Task item -
In full and without alteration, print the records below, minus any images.

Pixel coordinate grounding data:
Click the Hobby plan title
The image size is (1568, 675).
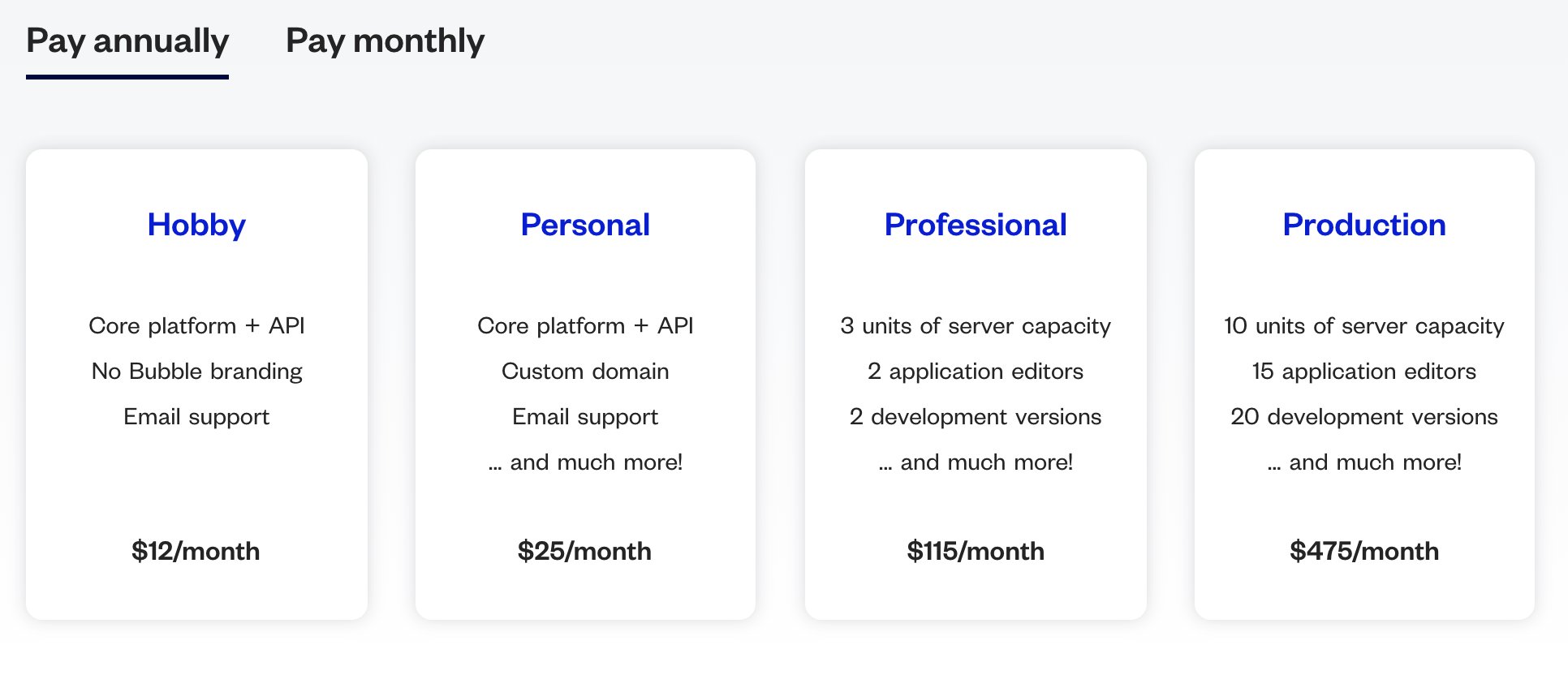coord(196,225)
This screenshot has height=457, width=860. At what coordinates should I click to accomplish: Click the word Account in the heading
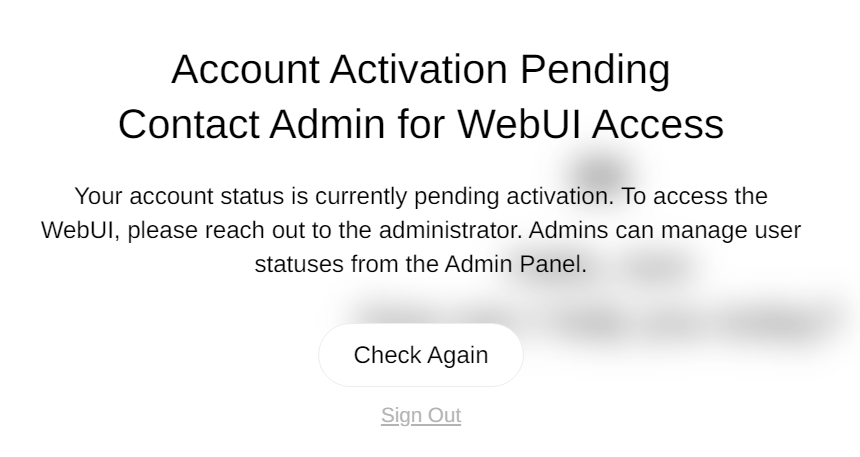coord(245,69)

Result for this task -
Click the Hobby plan title
The image size is (1568, 675).
coord(196,225)
This screenshot has height=457, width=860. At what coordinates should I click to accomplish: Click the word Account in the heading
coord(245,69)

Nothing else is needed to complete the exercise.